Метафизика Достоевского | страница 49
Конечно, никакая научная психология не рискнет столь грубой и малопривлекательной аналогией и, разумеется, между реальностью текста и «текстом» реальности слишком много опосредований, чтобы доказать технологию прямых трансформаций, в результате которых читатель превращается в героя произведения, герой – в участника внетекстового действа, а автор – в демиурга некоего немыслимого «со-бытия» на правах Бытия.

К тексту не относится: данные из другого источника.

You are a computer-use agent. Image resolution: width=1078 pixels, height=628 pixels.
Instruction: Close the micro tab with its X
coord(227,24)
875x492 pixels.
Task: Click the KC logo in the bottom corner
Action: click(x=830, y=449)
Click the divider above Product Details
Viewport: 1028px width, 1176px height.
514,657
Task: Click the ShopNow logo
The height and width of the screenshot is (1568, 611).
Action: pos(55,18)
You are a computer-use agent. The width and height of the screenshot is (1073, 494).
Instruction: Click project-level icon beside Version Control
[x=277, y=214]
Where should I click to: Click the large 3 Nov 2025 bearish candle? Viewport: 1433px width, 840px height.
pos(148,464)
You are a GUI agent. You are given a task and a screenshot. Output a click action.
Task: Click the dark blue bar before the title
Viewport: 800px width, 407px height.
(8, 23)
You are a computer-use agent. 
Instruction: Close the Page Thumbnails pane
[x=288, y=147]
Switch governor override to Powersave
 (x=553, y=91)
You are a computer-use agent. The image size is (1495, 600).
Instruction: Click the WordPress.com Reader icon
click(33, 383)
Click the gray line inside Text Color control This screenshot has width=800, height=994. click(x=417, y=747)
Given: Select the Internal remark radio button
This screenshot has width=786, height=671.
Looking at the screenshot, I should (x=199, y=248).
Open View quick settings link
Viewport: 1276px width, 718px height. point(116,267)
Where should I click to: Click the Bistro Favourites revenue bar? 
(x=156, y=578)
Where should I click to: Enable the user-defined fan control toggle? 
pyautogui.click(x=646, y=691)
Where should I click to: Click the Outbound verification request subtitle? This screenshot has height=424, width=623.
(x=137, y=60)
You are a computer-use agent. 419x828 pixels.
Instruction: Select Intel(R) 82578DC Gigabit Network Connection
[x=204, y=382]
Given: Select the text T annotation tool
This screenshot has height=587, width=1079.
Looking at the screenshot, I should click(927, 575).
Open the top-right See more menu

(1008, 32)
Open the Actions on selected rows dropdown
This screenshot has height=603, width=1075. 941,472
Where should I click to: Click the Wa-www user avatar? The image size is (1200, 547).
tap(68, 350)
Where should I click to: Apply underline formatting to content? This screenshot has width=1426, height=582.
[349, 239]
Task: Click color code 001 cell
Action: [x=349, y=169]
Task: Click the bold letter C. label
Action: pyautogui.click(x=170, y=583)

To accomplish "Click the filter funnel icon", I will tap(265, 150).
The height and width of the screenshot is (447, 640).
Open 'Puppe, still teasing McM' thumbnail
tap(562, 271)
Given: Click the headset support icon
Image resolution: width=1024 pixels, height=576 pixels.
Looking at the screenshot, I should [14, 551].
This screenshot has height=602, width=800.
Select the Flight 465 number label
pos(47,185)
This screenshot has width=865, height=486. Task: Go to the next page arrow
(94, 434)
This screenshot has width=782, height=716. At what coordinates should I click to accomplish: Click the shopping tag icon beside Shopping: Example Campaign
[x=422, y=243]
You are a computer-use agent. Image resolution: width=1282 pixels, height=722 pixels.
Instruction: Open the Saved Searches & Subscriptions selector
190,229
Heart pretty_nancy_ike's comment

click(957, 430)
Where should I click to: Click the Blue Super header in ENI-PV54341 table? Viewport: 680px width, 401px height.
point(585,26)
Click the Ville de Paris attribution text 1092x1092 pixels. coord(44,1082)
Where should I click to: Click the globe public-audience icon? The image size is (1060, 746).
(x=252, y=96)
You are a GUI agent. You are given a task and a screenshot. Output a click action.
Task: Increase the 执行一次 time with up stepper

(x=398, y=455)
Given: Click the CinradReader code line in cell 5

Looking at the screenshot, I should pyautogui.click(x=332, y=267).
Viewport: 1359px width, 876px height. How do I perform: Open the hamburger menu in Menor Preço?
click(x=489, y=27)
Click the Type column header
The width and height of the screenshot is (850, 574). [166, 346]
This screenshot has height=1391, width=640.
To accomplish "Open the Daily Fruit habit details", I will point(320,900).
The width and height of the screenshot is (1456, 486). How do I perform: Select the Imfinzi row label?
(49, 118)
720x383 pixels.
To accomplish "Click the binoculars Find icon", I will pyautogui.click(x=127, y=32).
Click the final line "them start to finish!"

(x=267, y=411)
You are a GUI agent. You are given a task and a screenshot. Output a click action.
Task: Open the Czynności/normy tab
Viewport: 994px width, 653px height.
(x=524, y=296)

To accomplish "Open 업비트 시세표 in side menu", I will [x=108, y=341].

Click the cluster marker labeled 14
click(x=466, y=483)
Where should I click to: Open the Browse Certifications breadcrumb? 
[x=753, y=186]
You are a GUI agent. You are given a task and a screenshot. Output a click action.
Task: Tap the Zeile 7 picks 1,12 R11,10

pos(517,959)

Не приписываем ли мы Достоевскому игры в духе изощренного эстетизма позднейшего времени, нарушая тем самым освященный веками принцип бритвы Оккама? Ответим на это резонное возражение несколько наивно: нам уже никогда не совпасть с читательской позицией человека 40—80-х годов XIX века. Важнее понять, почему и как она изменилась настолько кардинально, что ни один из мало-мальски заметных публицистов Серебряного века и времен последующих не смог не продемонстрировать свою соучастность миру Достоевского.
Смена позиции чтения
Герой-читатель «Бедных людей» (далее – БЛ) – восприемник читательского опыта того поколения, чьи вкусы и манеры общения с текстом воспитаны карамзинской эпохой. Читатель как новый фактор светской культуры взрастал в 1780—1800-е годы. Расчет автора мнится простым: «Читателю кажется, что автор говорит ему языком собственного его сердца. <…> Как скоро между читателем и автором велико расстояние, то первый не может сильно действовать на последнего, как бы умен ни был»[77]. За простотой этой таится итог смелого эксперимента: читателю вручалась эстетическая правда сердечного соавторства[78]. Подчеркнем: «сердечного» – поскольку Просвещение и сентиментализм подготовили почву для развития отечественной философии Сердца, а также «эстетического гуманизма» шиллеровского толка[79]. Правда, о. Г. Флоровский полагал, что эта меланхолическая «философия вздохов и слез была только преображенным гуманизмом»[80].
Созданная карамзинской традицией поэтика сердечного притяжения очень скоро и навсегда вернулась к тому источнику откуда была взята – в сферу наивного, «зрелищного» восприятия текста как действа. В этом смысле восторги Девушкина перед «местечком» из «Итальянских страстей» и «отрывочком» из «Ермака и Зюлейки» и впрямь неотличимы от эмоций горьковской Насти. «Я возрос на Карамзине», – писал Достоевский Н.Н. Страхову 2 (14) декабря 1870 г. (XXIX/1, 153); и все же реальное отношение писателя к своему предшественнику было сложным[81].
И в БЛ, и в позднейших вещах Достоевский превращает карамзинскую поэтику и типажи сентименталистской прозы в предмет эстетической игры.